Last updated: 2026-06-12
Metal Runtime
Kernel Timing
Per-kernel Metal dispatch timing probe — default-off, env-flag-gated.
When `ZINC_METAL_KERNEL_TIMING=1` is set at engine init, every compute dispatch is wrapped in commit+wait+restart inside `MetalCommand.dispatch*` so we can measure CPU-side end-to-end ns per dispatch. The probe is intentionally destructive to throughput (each dispatch becomes a GPU sync point) and is intended ONLY for `--profile` runs where evidence about which kernels dominate dispatch cost matters more than absolute tok/s.
Aggregation is keyed by pipeline pointer; the human-readable label comes from `MetalPipeline.name` set at shader load time in forward_metal.zig.
7 exports shown
variable
enabled
pub var enabled: bool = false Toggled true at engine init when `ZINC_METAL_KERNEL_TIMING=1`.
struct
Entry
pub const Entry = struct Snapshot view of one pipeline's aggregated dispatch cost.
function
enable
pub fn enable() void Enable the probe for the rest of the process.
Idempotent.
function
reset
pub fn reset() void Clear accumulated stats.

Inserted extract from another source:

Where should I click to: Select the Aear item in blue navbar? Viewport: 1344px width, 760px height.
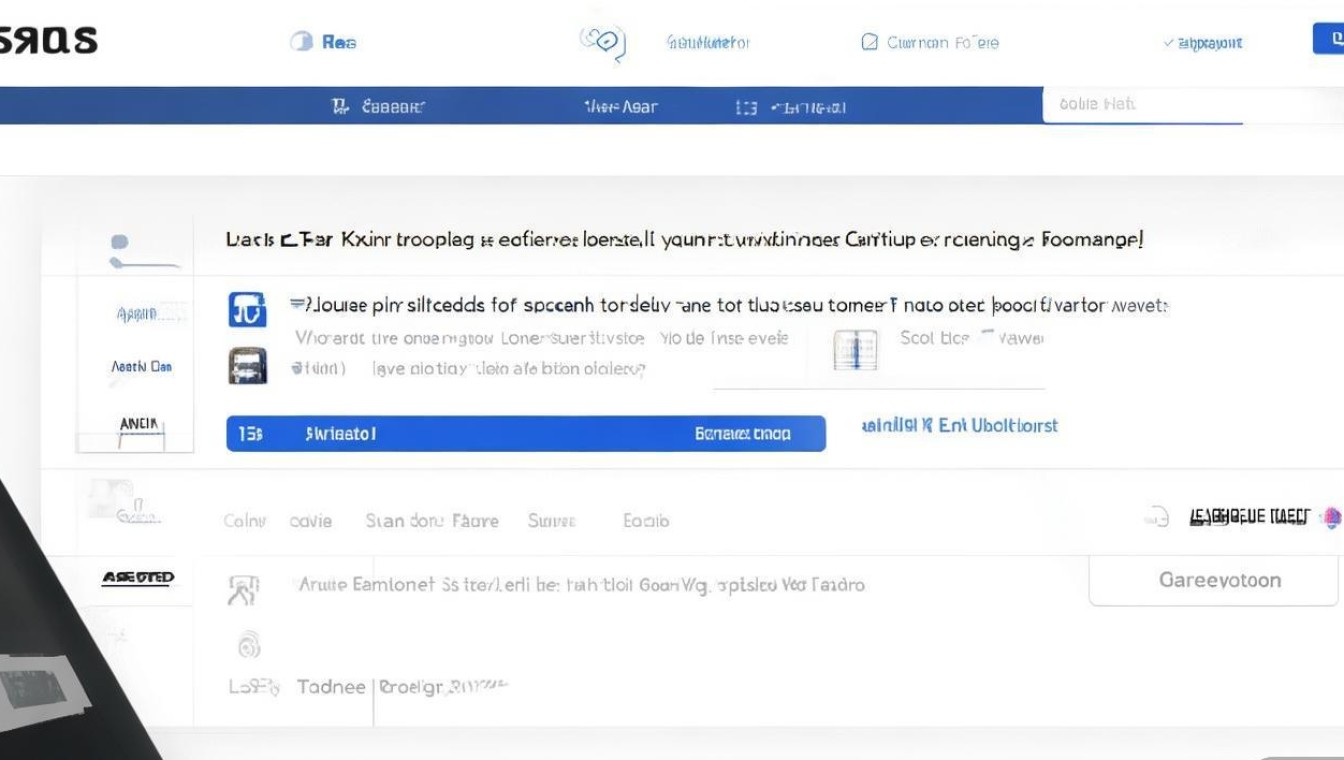(621, 106)
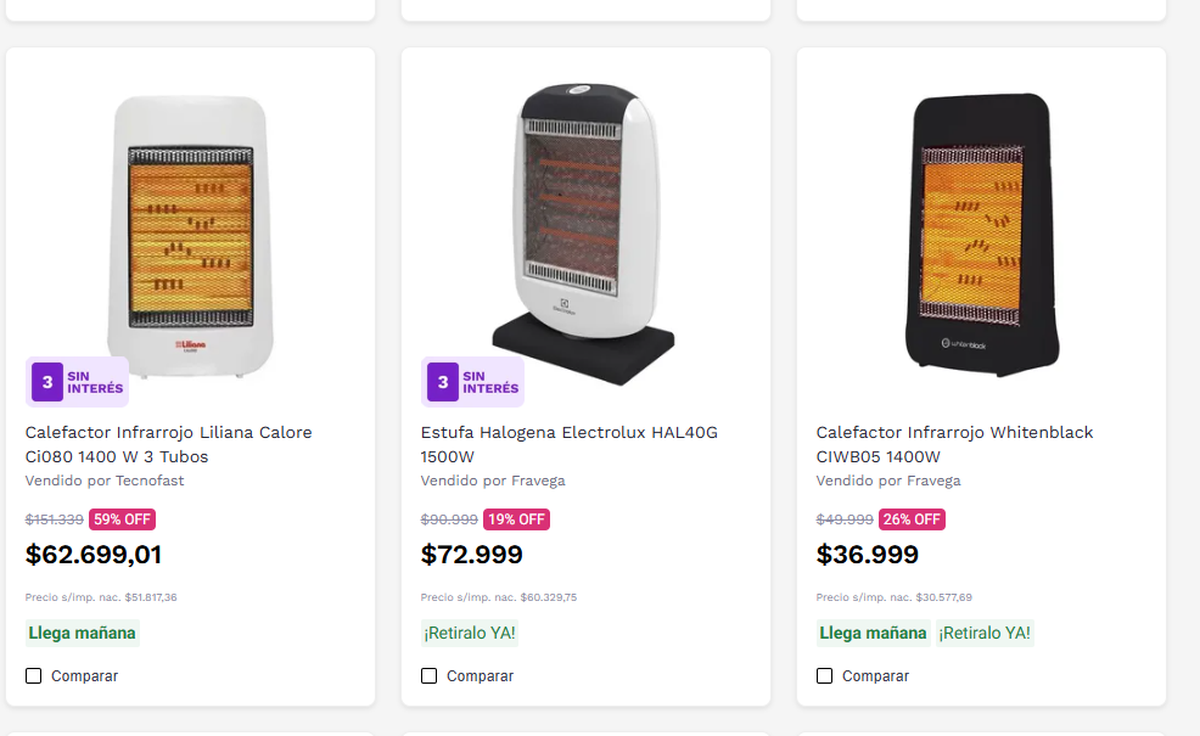Viewport: 1200px width, 736px height.
Task: Select Calefactor Infrarrojo Whitenblack CIWB05 title
Action: coord(954,444)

Typically called at the start of a profile request.
function
record
pub fn record(pipe_handle: ?*const anyopaque, name: ?[]const u8, elapsed_ns: u64) void Record one dispatch worth of elapsed ns against a pipeline.
Cheap when `enabled` is false (skips early at the call site).
function
topByTotalNs
pub fn topByTotalNs(buf: []Entry) []Entry Fill `buf` with up to `buf.len` entries ranked by descending total_ns.
Returns the populated prefix slice.
function
topByAvgNs
pub fn topByAvgNs(buf: []Entry) []Entry Fill `buf` with up to `buf.len` entries ranked by descending avg_ns.
Returns the populated prefix slice.